Seems like everyone wants to nominate Judge Jim Grey. Gravel mentions setting term limits of Supreme Court Justices (which is a very good idea). Phillies wouldn’t appoint a defense attorney. Ruwart says that our neighbors will try to control us one day. Root tells us that THE civil rights issues of the twenty-first century is parents being able to educate kids in any way they see fit. THE CIVILS RIGHTS ISSUE OF THIS CENTURY. The government won’t tell him how to educate his kids … at least not over his cold dead fingers.

How much involvement should the government have in healthcare?

Candidates mention: eliminating cost transfers, approving European drugs, tort reform, treating Veterans better, and deregulating. We learn that Barr travels forty-five miles to see his doctor, whose doctor bill would be fifty percent less if it weren’t for government regulation.

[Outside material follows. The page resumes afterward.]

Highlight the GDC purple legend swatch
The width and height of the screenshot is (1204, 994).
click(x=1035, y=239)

Jingozian has only learned two things in the past year of campaigning, and one of them is that Americans aren’t stupid. Phillies keeps reminding me of James Lipton.

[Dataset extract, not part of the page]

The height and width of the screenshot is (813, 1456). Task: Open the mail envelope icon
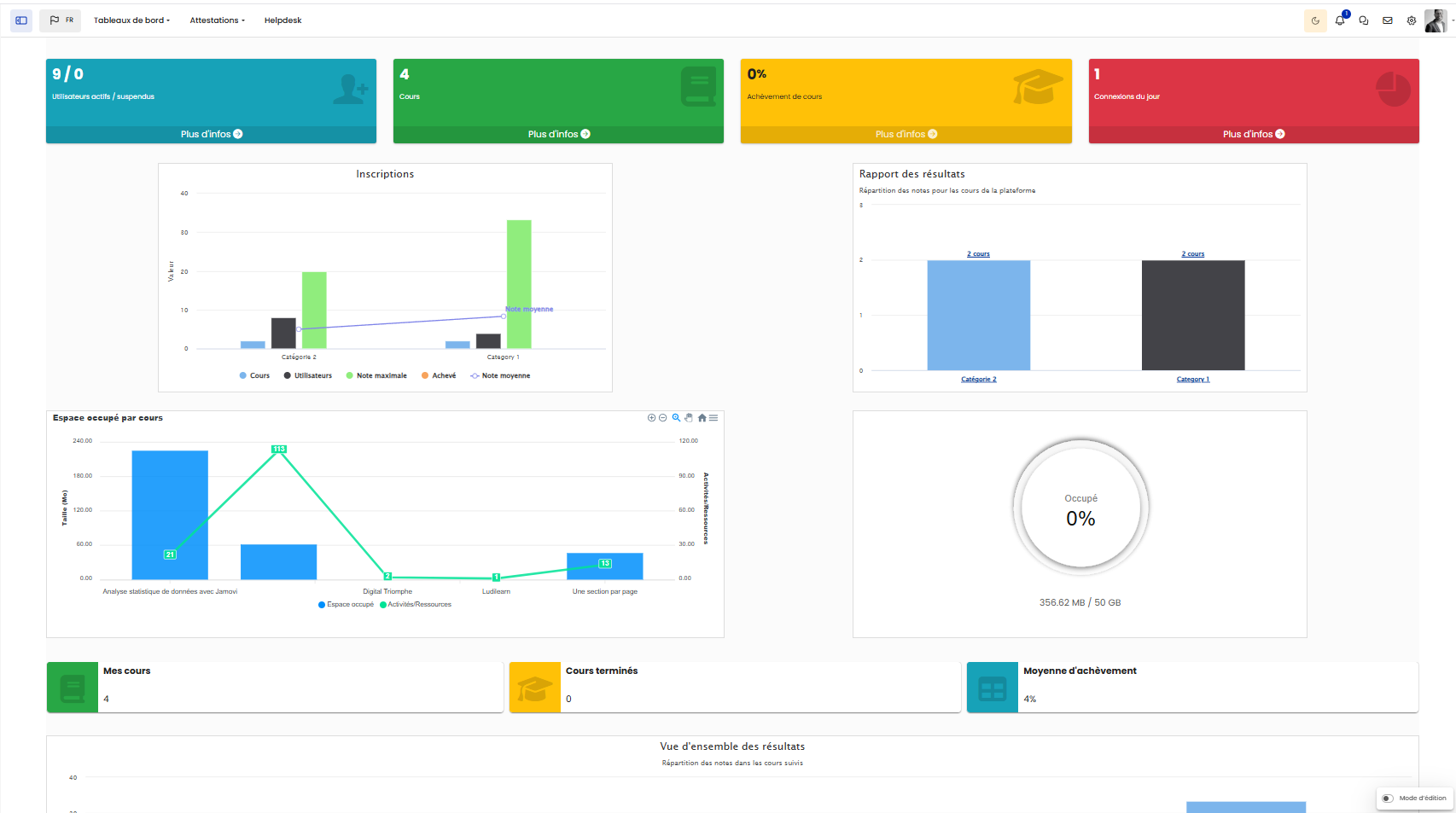(1387, 20)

Defense Of Marriage Act & LGBT Marital Rights

Almost all candidates mention repealing DOMA and most mention that marriage should be for all. Phillies is proud to be from Massachusetts. Ruwart says that people don’t realize the kind of legal contract they’re signing when they get married … until they get divorced. Kubby doesn’t want the government looking up our skirts and trousers (and neither do I)! Ray Romano Root doesn’t understand why gays would want to get married in the first place. Barr stands up because his “rear end is killing him” and because he wants us to know that he wrote the DOMA and promises to repeal the law provisions in it. He doesn’t mention LGBT rights. Gravel says that marriage is a secular term and that it’s really just a commitment of love between two human beings. If this world needs something, its more love (right on, Gravel). 

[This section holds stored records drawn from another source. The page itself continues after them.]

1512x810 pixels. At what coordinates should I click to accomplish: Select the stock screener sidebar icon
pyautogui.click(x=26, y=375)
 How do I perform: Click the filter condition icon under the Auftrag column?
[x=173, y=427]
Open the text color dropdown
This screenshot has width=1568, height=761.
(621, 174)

How will your campaign help the Libertarian Party?

Jingozian is happy he’s being asked that. The party needs to enroll all of the American people and appeal to independents. It’s a disgrace that they’ve only gotten about 1.1 percent of the vote, he says. Ruwart wants to get more votes for party. She brings up the women’s vote again. Wants to help local and state candidates. THE Ron Paul endorsed her book, everybody. She’d encourage “Ron Paul activists” to vote for Libertarian candidates. and would invite them into the party, but apparently only she can do that because you have to be respected in their community. Kubby reminds us all of when Libertarians used to be confused with libraries. (Aren’t we still in that time?) Expects to see a book by Hillary Clinton called “I’ve Always Been A Libertarian” out soon. Nickname alert: Insane McCain! Root emphasizes fundraising and voter constituencies. He’s a small business man for Christ’s sake! Small business men from around the country can raise the money to run a dynamite campaign, he says. He can bring in twelve million online poker enthusiasts. Barr makes the best case: he’ll be the only one who’d get any attention. Gravel reminds us of what a true political badass he is. He: stopped the draft, stopped nuclear testing in the North Pacific, got the authorization for the Alaska pipeline, and risked jail by releasing pentagon papers all in four years. Says “freedom” three times in a row, so you know he means it. Phillies won’t make fabulous promises. Gives the same speech a bad high school student council candidate would. 

Second Amendment

All in favor. Moderator interrupts a candidate with: “rat-a-tat-tat, times up”.

Everyone gives a closing statement about their Libertarian principles. David Weigel of Reason Magazine says that the two with a real shot are Bob Barr and Mary Ruwart. In an appropriate closing, a caped man wearing a “V for Vendetta” mask jumps off of the stage.